In his book Blaming the Brain, Dr. Elliot Valenstein writes: “It is well established that the drugs used to treat a mental disorder, for example, may induce long-lasting biochemical and even structural changes [including in the brain], which in the past were claimed to be the cause of the disorder, but may actually be an effect of the treatment.”
Dr. Nancy Andreasen, reversing her long held position that antipsychotics protect the brain said “The big finding is that people with schizophrenia are losing brain tissue at a more rapid rate than healthy people of comparable age. . Another thing we’ve discovered is that the more drugs you’ve been given, the more brain tissue you lose.” She goes on: “Well, what exactly do these drugs do? They block basal ganglia activity. The prefrontal cortex doesn’t get the input it needs and is being shut down by drugs.
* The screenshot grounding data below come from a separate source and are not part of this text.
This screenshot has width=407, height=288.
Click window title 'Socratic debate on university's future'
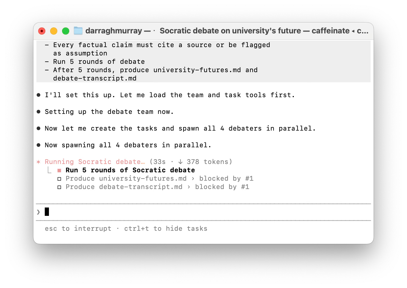(230, 31)
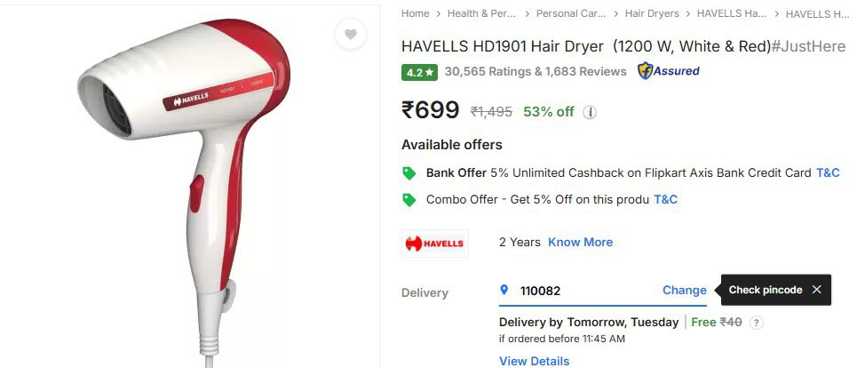Screen dimensions: 857x368
Task: Close the Check pincode tooltip
Action: click(816, 290)
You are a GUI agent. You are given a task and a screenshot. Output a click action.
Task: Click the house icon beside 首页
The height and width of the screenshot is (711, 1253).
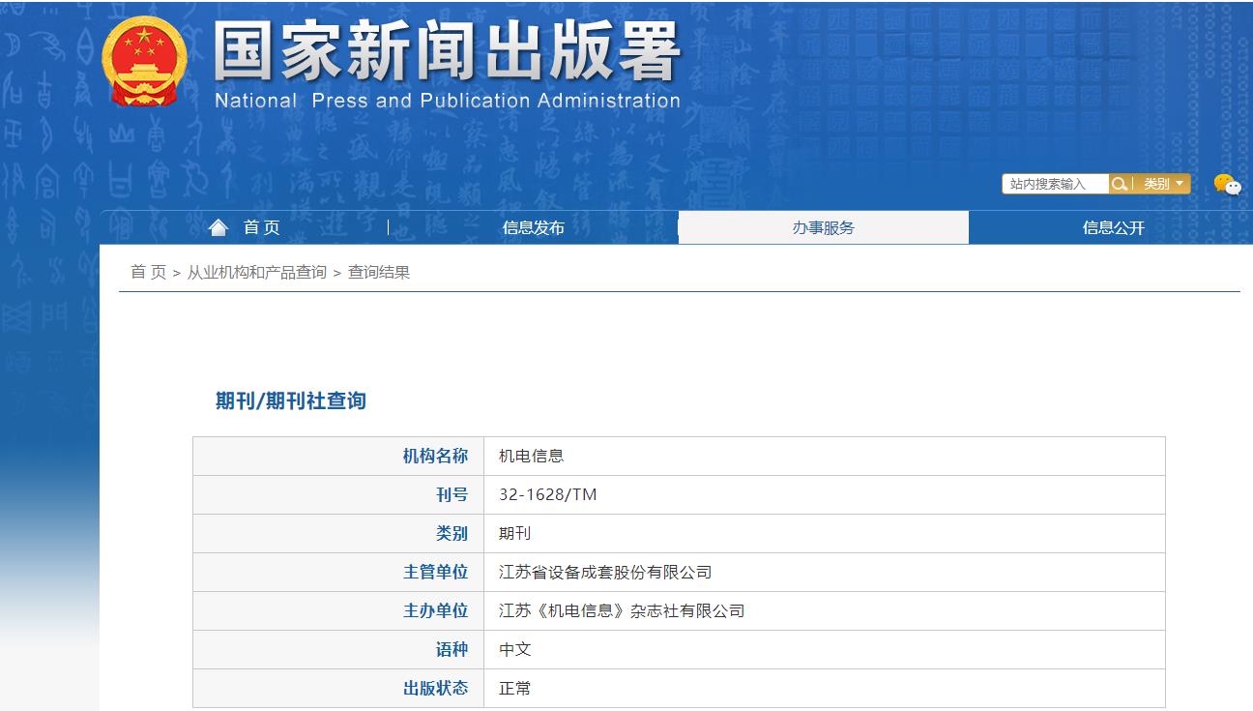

That reduces the psychotic symptoms. It also causes the prefrontal cortex to slowly atrophy.”
You may not realize that vast numbers of studies have been done on the brains of people with schizophrenia who are treatment naive, that is, they have never received treatment for their illness. These studies are important because any evidence of brain changes after the use of anti-psychotics could be interpreted as arising from the use of medications.
You can find a bibliography and a discussion about some of these findings in this article:
Schizophrenia Changes Brain Structure: A Review of Studies of Individuals with Schizophrenia Never Treated with Antipsychotic Medications
The article can be seen at:
http://www.mentalillnesspolicy.org/medical/brain-change-schizophrenia.html
We see psychotic disorders very differently. If what I read is accurate and if I remember correctly, you have believed that shamanistic music therapy was the best option and now are thinking that intergenerational family therapy, where people consider the emotional pain of their ancestors, is a viable approach.
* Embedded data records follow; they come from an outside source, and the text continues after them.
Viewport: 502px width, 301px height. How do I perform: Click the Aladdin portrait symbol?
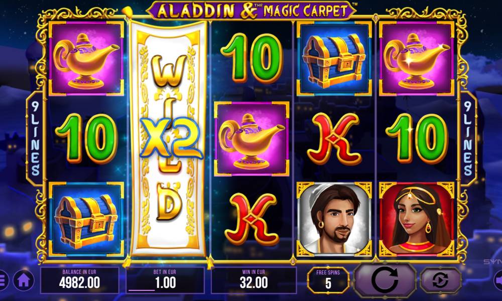coord(334,219)
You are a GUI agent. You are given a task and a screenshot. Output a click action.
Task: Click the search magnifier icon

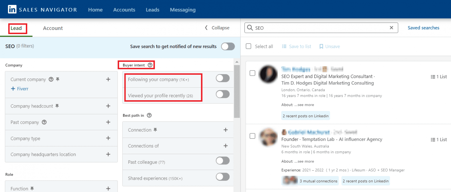click(x=250, y=28)
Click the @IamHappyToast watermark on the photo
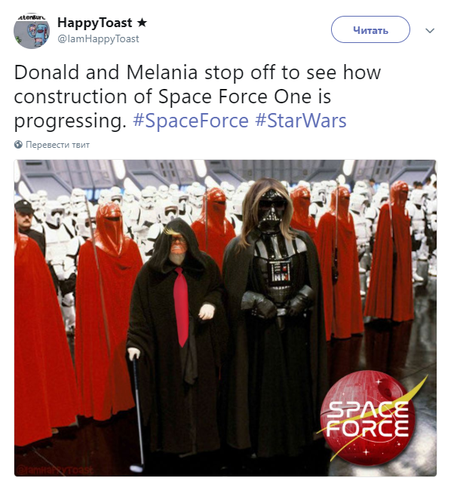Image resolution: width=457 pixels, height=484 pixels. 55,470
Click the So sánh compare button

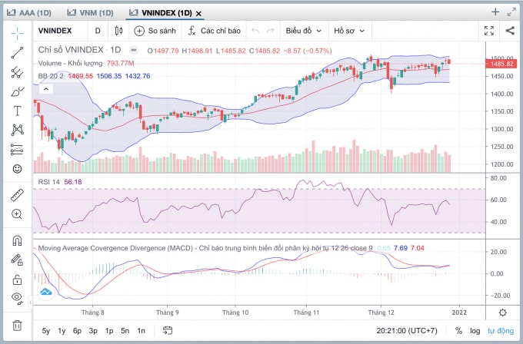[x=155, y=31]
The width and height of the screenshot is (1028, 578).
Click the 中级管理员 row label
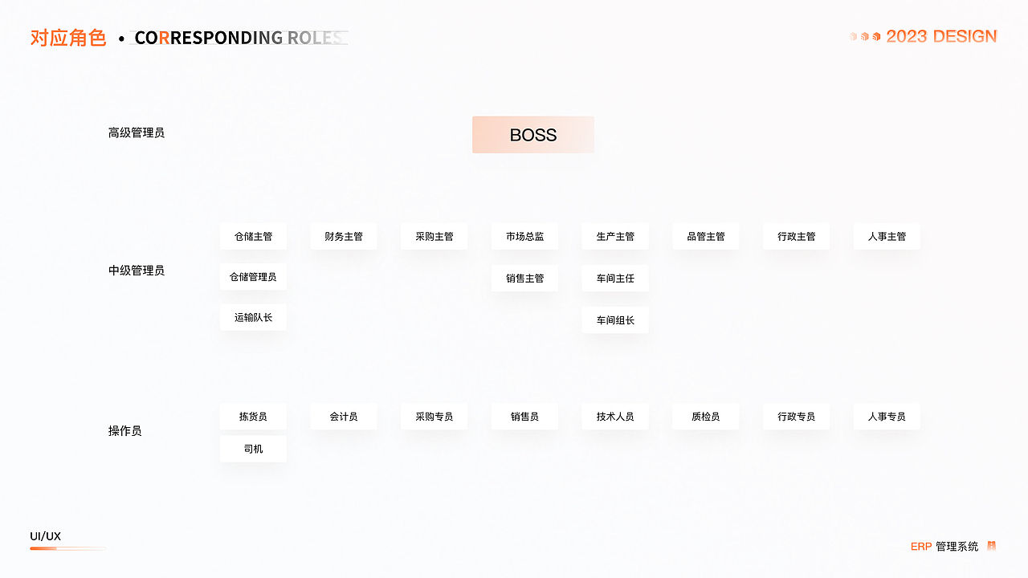[x=137, y=271]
I believe that better access to good psychiatric care and the use of anti-psychotic medications to get people out of psychosis provides the foundation for recovery from schizophrenia.
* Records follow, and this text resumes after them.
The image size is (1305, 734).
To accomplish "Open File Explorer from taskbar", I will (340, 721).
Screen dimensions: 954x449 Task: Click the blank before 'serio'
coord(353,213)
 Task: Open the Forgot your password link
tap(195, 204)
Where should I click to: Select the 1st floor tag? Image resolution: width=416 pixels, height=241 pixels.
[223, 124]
My article, to which you responded, is about the memoirs of two women with schizophrenia whose lives were filled with psychotic chaos until they realized they need anti-psychotic medications. They have each now been very stable and productive for many years.
Susan
By the way, isn't this the same Dr. Andreasen who was awarded a national medal of science, chairs an academic psychiatry department, and was a long-time editor in chief of the American Journal of Psychiatry?
Great work.